Yet the very high yields that were born of Trussonomics resurfaced in the gilt market at the start of June, with yields on some UK government debt actually rising above the levels seen at the time of the mini budget.

Given such volatility, how should an adviser or wealth manager think about the role of gilts in portfolios going forward? 

It is first worth examining why bond yields may be rising.

A rising bond yield in the first instance signals a lack of desire to own the asset, because if yields are rising then prices are falling. 

And bond prices may be falling because investors are more confident about the economic outlook and so would rather own riskier assets such as equities, or else it can be the result of investors believing that inflation will rise so stoutly that the present value of the income from a bond will be withered by the onset of very high inflation. 

 

Simon Evan Cook has been adding to his gilt exposure

The tax cuts and spending plans of Truss’s “mini-budget”, and the apparent view of that government that tax cuts in all circumstances raise revenue, spooked many bond investors who believed the plans were not credible and would lead both to much higher inflation. Conversely, a government facing a revenue shortfall which would necessitate the issuing of more bonds, creating a supply vs demand imbalance that would be expected to push the price of bonds downwards. 
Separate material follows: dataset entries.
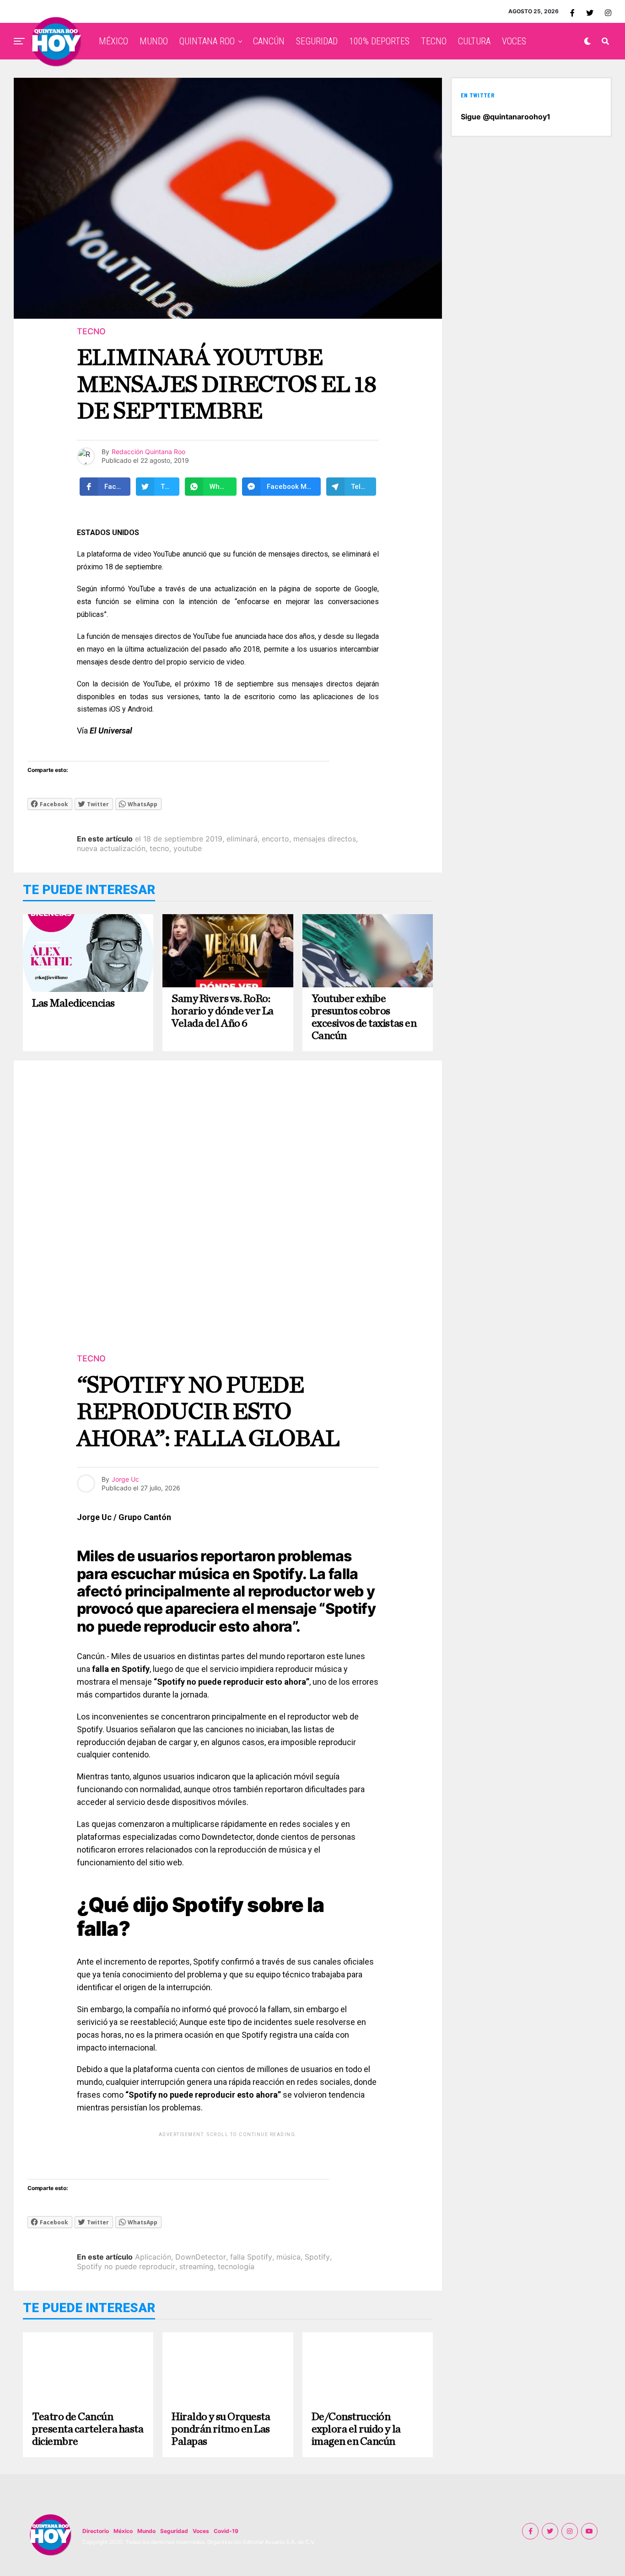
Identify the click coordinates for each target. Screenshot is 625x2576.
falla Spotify (251, 2256)
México (123, 2531)
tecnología (236, 2266)
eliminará (242, 838)
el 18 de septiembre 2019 (178, 838)
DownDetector (200, 2256)
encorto (275, 838)
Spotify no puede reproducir (126, 2266)
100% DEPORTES (379, 41)
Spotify (317, 2256)
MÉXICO (113, 41)
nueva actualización (111, 848)
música (288, 2256)
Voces (201, 2531)
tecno (159, 848)
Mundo (146, 2531)
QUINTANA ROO (207, 41)
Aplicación (153, 2256)
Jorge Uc (125, 1479)
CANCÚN (269, 41)
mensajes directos (324, 838)
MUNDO (154, 41)
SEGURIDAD (317, 41)
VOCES (514, 41)
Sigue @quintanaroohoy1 (505, 116)
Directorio (95, 2531)
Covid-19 (226, 2531)
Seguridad (174, 2531)
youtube (187, 848)
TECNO (434, 41)
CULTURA (474, 41)
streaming (196, 2266)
Those factors are exacerbated by the Bank of England selling off its holdings of gilts at a rate of hundreds of millions of pounds per month, as part of its plan to unwind the quantitative easing programme which involved buying bonds. 

Bumpy ride?

But while understanding the reasons for sharp movements in gilt yields may help one to profit in the short-term, as happened with the fund manager mentioned above, much of the theory which underpins how wealth managers construct portfolios is predicated on gilts being a lower volatility asset class, designed to mitigate the impact of equity markets. So while there may be short-term gains, longer-term questions arise around how to construct a portfolio.